Listing 2 shows a message that is self-describing. It’s in JSON format and thus can be understood clearly by convention.
{
"source": "My Cool App",
"ip": "10.1.241.116",
"time": "Fri Feb 28 07:25:25 UTC 2016",
"type": "log_event",
"body": {
"level": "INFO",
"message": "Saving data",
"data": {"name": "Bob", "status": "cool"}
}
}
Organizations that have a history of working with message-based architectures understand the value of constructing message using conventional formats. You want to have an environment in which any message can be consumed at any time, by any subscriber, in a manner that is standardized and accurate. Companies are not born with such capabilities. They need to develop them. If your company has the appetite for such an undertaking, you’ll do well. If not, it might be best to stick with the current approach to logging.
Putting It All Together
Adopting a message-based approach to logging has definite benefits. You can provide log information to any interested consumer at any time during an application's lifetime. Also, when a given consumer no longer has need of the log data, it can easily disconnect from the log message stream.
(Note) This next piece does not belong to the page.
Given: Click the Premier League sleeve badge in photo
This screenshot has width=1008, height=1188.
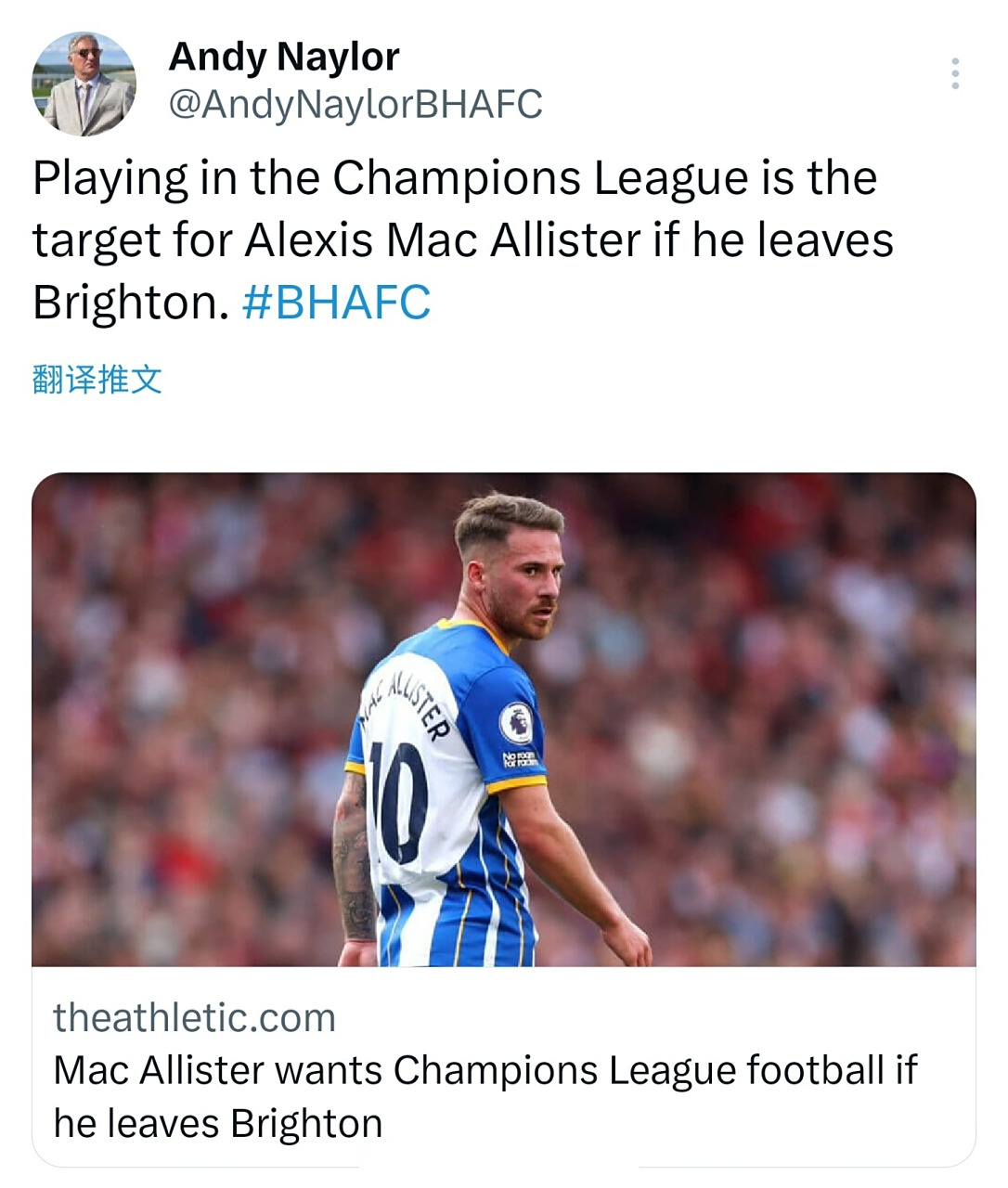Looking at the screenshot, I should tap(516, 723).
However, using a message-based approach to logging requires that enterprises have the appetite and wherewithal to support a messaging architecture. However, having a messaging architecture in place is not enough. Once a messaging architecture is adopted, the messages that travel from publisher to consumer should adhere to a conventional format that is easy to parse and process.
Message-based logging provides a great deal of flexibility. Such flexibility is particularly useful in dynamic organizations that need to adapt quickly to continually changing logging demands. Implementing a message-based approach to logging might require a company to make some fundamental changes in the way its system does logging. However, the long term benefits that the messaging brings make the effort well worth the investment.